I have tried various things over the years, and a mutex declared beside the the container declaration always turns out to be the simplest way to go ( once all the bugs have been fixed after naively implementing other methods ).

You do not need to 'litter' your code with mutexes. You just need one mutex, declared beside the container it guards.

Answer 6

I would do something like this to make it more exception-safe by using RAII.

class LockedList {
private:
    std::list<MyClass> m_List;
    MutexObject Mutex;
    friend class LockableListLock;
};

class LockableListLock {
private:
    LockedList& list_;
public:
    LockableListLock(LockedList& list) : list_(list) { list.Mutex.Lock(); }
    ~LockableListLock(){ list.Mutex.Unlock(); }
}

You would use it like this

LockableList list;
{
    LockableListLock lock(list); // The list is now locked.

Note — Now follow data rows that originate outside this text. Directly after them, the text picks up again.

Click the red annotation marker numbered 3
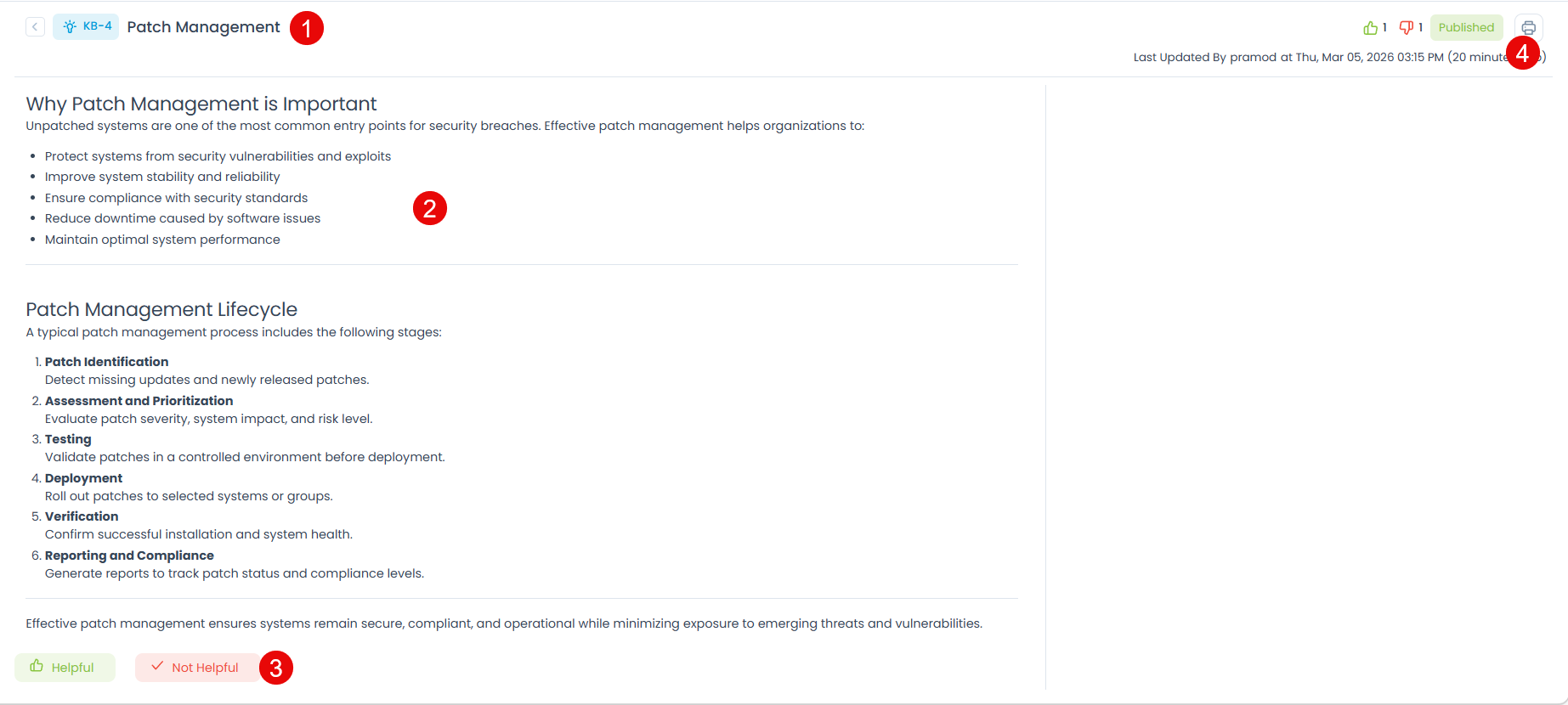[x=276, y=668]
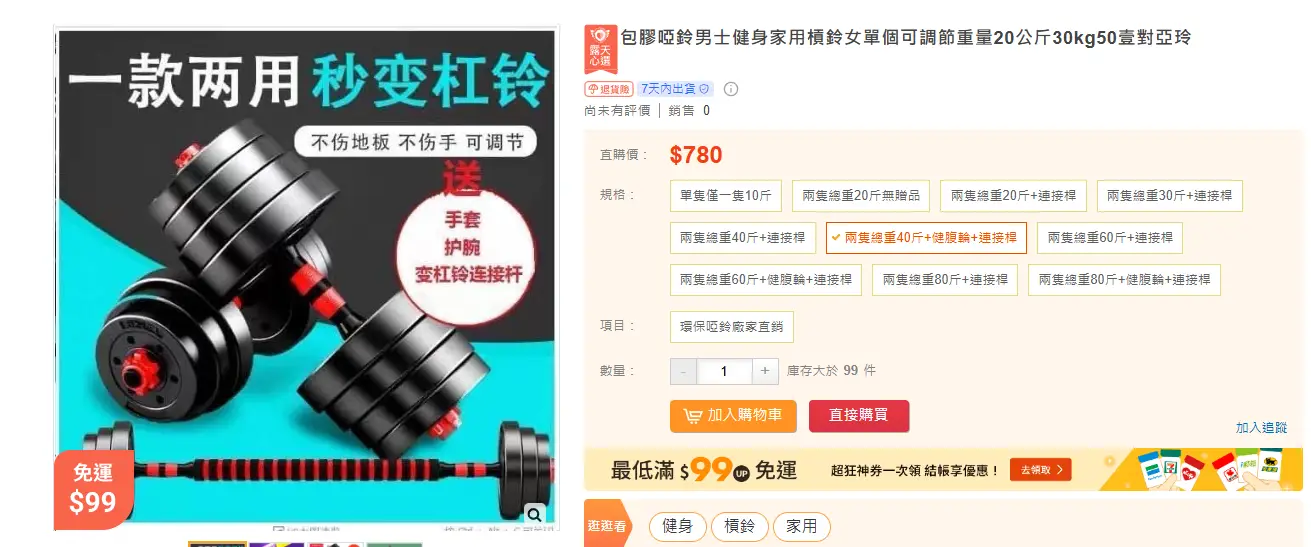Click the magnifier zoom icon on product image
The image size is (1311, 547).
coord(534,514)
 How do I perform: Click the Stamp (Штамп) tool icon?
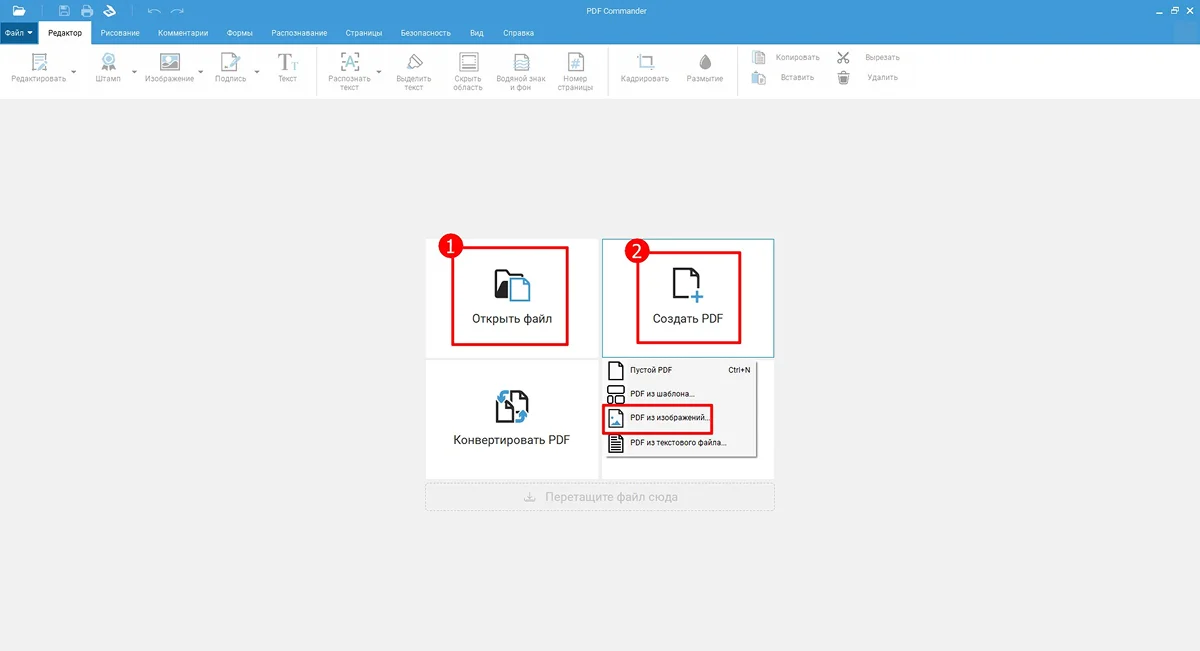[x=108, y=64]
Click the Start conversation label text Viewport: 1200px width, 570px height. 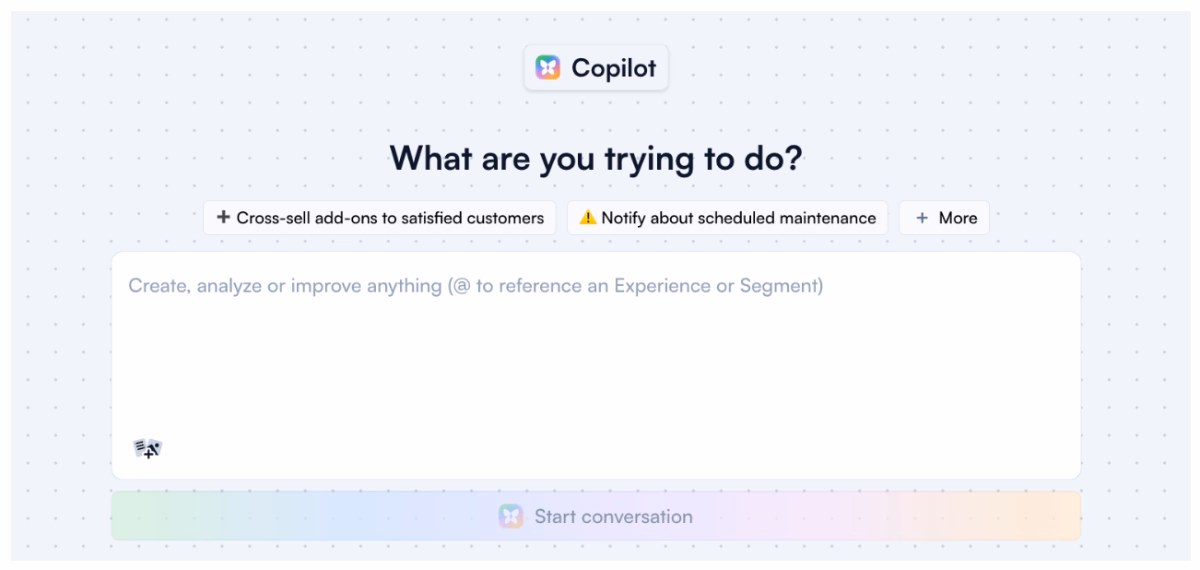(x=613, y=517)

    // do stuff to the list

} // The list is automatically unlocked when lock goes out of scope.

You could also make the class force you to lock it before doing anything with it by adding wrappers around the interface for std::list in LockableListLock so instead of accessing the list through the LockedList class, you would access the list through the LockableListLock class. For instance, you would make this wrapper around std::list::begin()

std::list::iterator LockableListLock::begin() {
    return list_.m_List.begin();
}

and then use it like this

LockableList list;
LockableListLock lock(list);
// list.begin();   //This is a compiler error so you can't 
                   //access the list without locking it
lock.begin(); // This gets you the beginning of the list